Il est difficile de passer après le cyclone des Baléares. Mehdi s’y emploie pourtant avec sincérité, sollicitant principalement l’excellente corne gauche de son adversaire. Au son de la guitare, il prend un plaisir manifeste et transmet sa joie au public. La faena s’achève par une circulaire interminable durant laquelle il s’enroule littéralement le toro autour de la taille. Mehdi se précipite malheureusement avec l’épée : deux pinchazos précèdent une grande entière en place.
Une oreille récompense cette dernière faena et lui permet une ultime vuelta en compagnie de son fils Au centre du ruedo, le gamin lui coupe alors la coleta. Submergé par l’émotion, Mehdi Savalli effectue une dernière vuelta entouré de ses compagnons de cartel et de l’ensemble des cuadrillas.
Victor
3° novillo – n°114. 09/2022
Victor accueille son premier adversaire, un cardeno oscuro bien dans le type de l’encaste, à la porte de la cage. Le novillo, qui sort en trombe, laisse immédiatement présager une charge intéressante. Le capoteo est varié et volontaire. Après une première pique, le novillo est replacé à distance pour une seconde prise avec entrain.
Victor brinda au public, et la montera demeure bouche ouverte (s’attacher au futile n’est pas le genre de la maison) Calme et déterminé, le jeune torero livre une belle première série de derechazos allurés. À gauche, les naturelles sont templées, la main maintenue basse.

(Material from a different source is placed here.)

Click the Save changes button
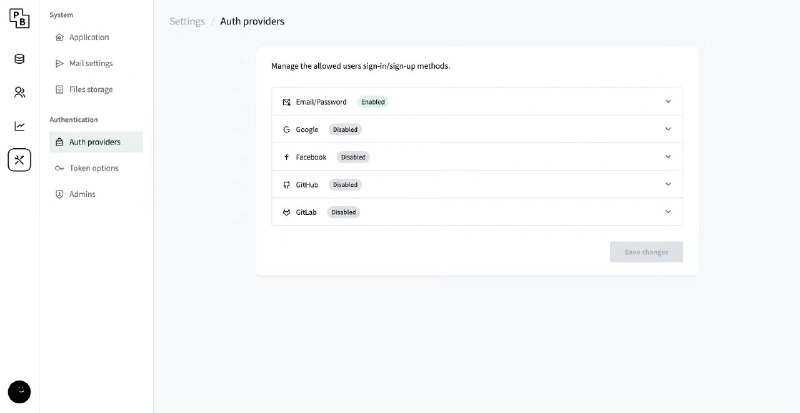Viewport: 800px width, 413px height. [646, 252]
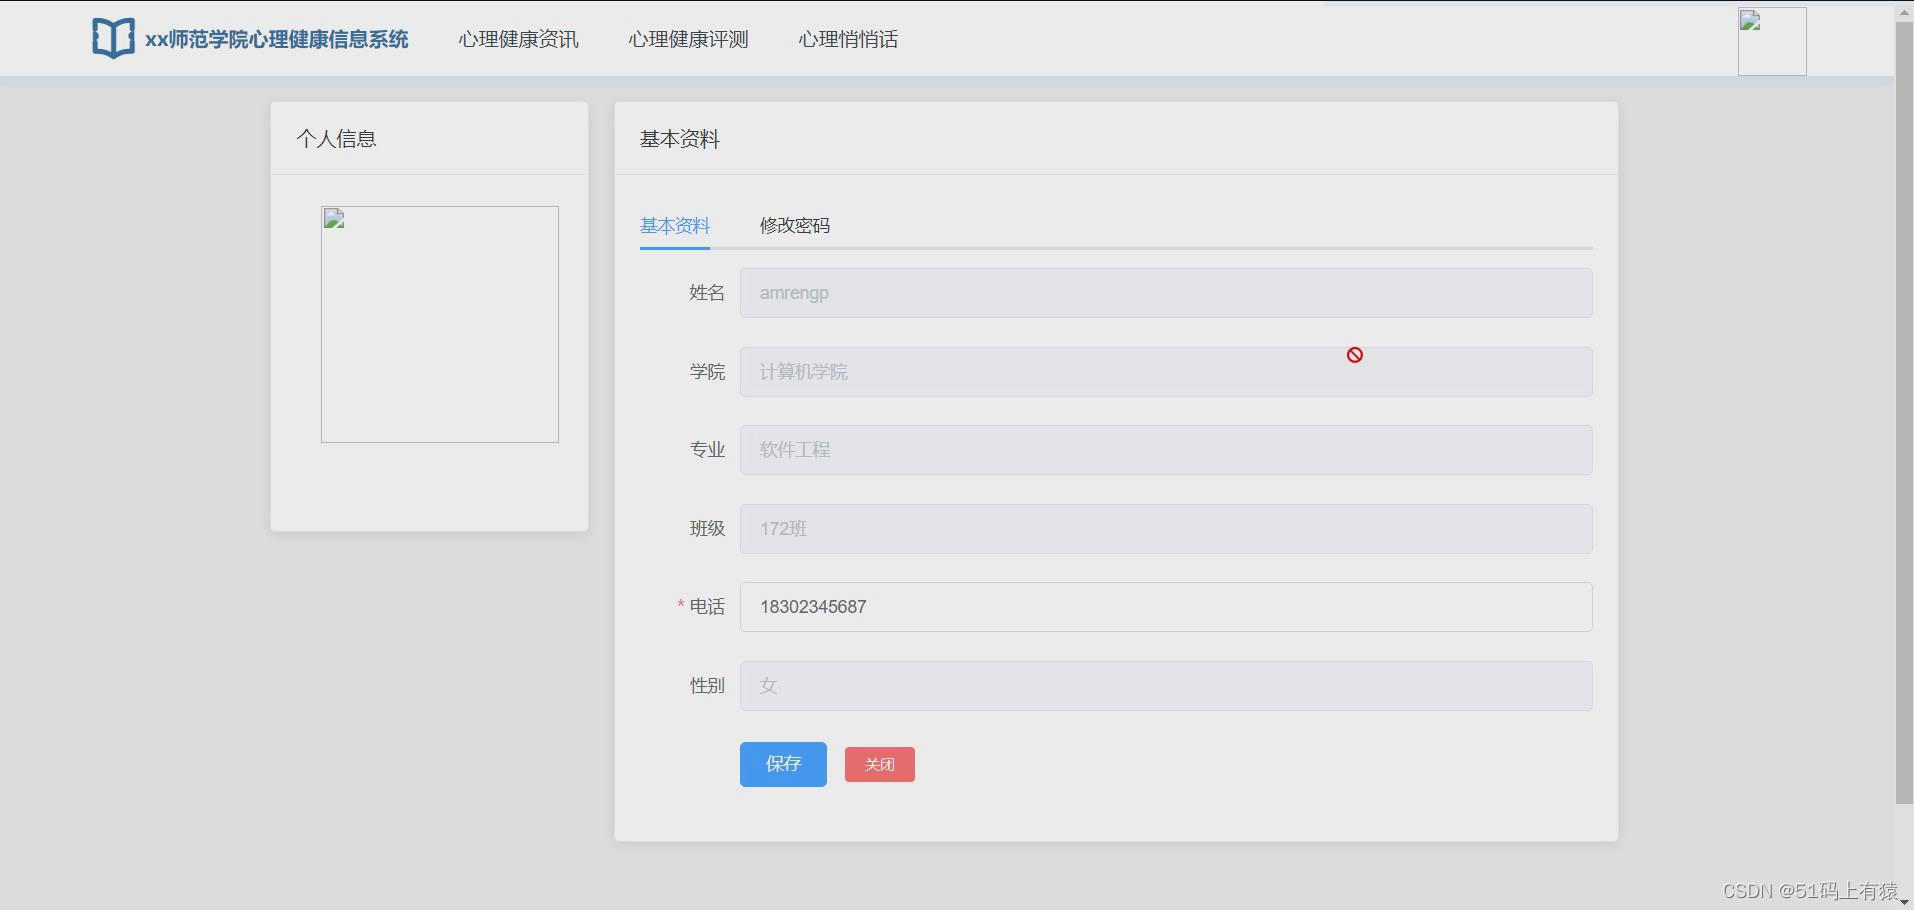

La reprise à droite confirme ses bonnes dispositions : Victor court parfaitement la main, nous gratifiant d’un superbe changement de main dans le dos. Il domine réellement ce novillo complet. Deux tiers de lame bien placés, au deuxième assaut, concluent sa prestation étonnante de maturité. Deux oreilles pour l’enfant du pays. Applaudissements au très bon novillo de Jean-Baptiste Jalabert.
6°novillo – n° 107. 10/2022
Le dernier novillo, bien roulé, manque de force. Le capoteo est sans histoire et le tercio de piques se réduit à un unique picotazo.

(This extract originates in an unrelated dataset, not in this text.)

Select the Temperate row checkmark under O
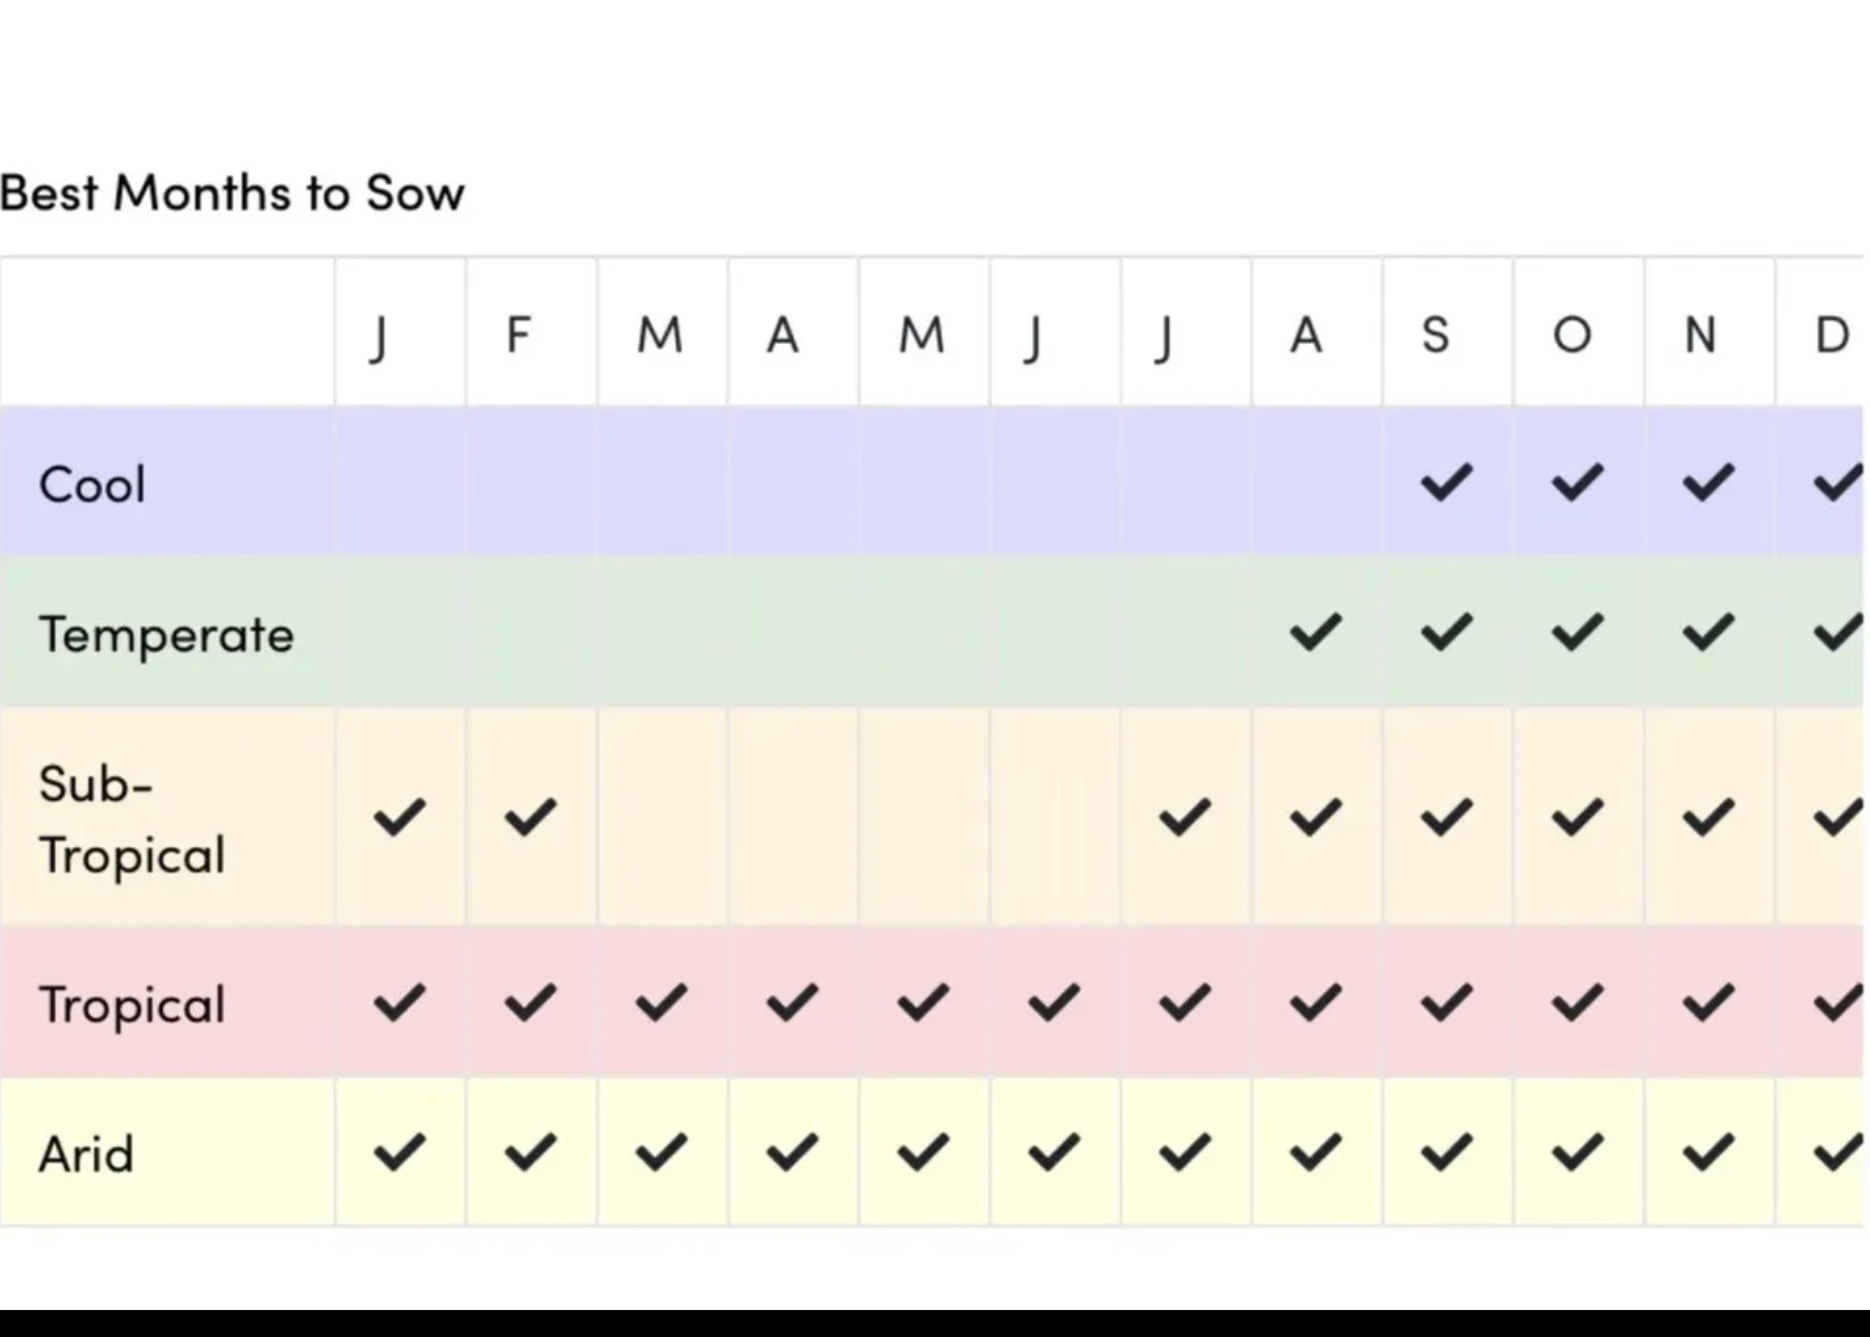click(x=1577, y=632)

Victor brinde à Mehdi Savalli. Lorsque le Saintois se saisit de la muleta, le public semble encore anesthésié par l’émotion des adieux. La faena débute pourtant bien, jusqu’à un accrochage sans conséquence provoqué par un instant d’inattention. Le garçon reprend aussitôt la muleta pour délivrer les meilleurs muletazos de la soirée. Une tauromachie classique, épurée, dont la sobriété contraste singulièrement avec les attitudes souvent forcées de Ferrera. Après un nouvel avertissement du novillo, Victor conclut par une dernière série droitière superbe avant une piqûre profonde précèdant une entière en place. Oreille et vuelta fêtée.
Conclusion
Quels que soient les excès, la théâtralité et parfois la superficialité de la prestation de Ferrera, il demeure l’émotion véritable ressentie au moment de dire adieu au matador Mehdi Savalli. Lorsque son fils lui coupe la coleta, devant la haie d’honneur formée par la profession, nous sommes nombreux à avoir les yeux embués.
Victor s’impose comme un véritable espoir de la tauromachie française, proposant un toreo classique, épuré, soutenu par une maturité étonnante pour son âge. Et puis, nous avons eu droit au Ferrera des grands jours, Ferrera qui a joué le jeu : que l’on goûte ou non sa tauromachie, personne ne peut lui reprocher de manquer de personnalité.
S’il fallait résumer cette soirée en une phrase :
Adieu Mehdi, bonjour Victor et merci Antonio.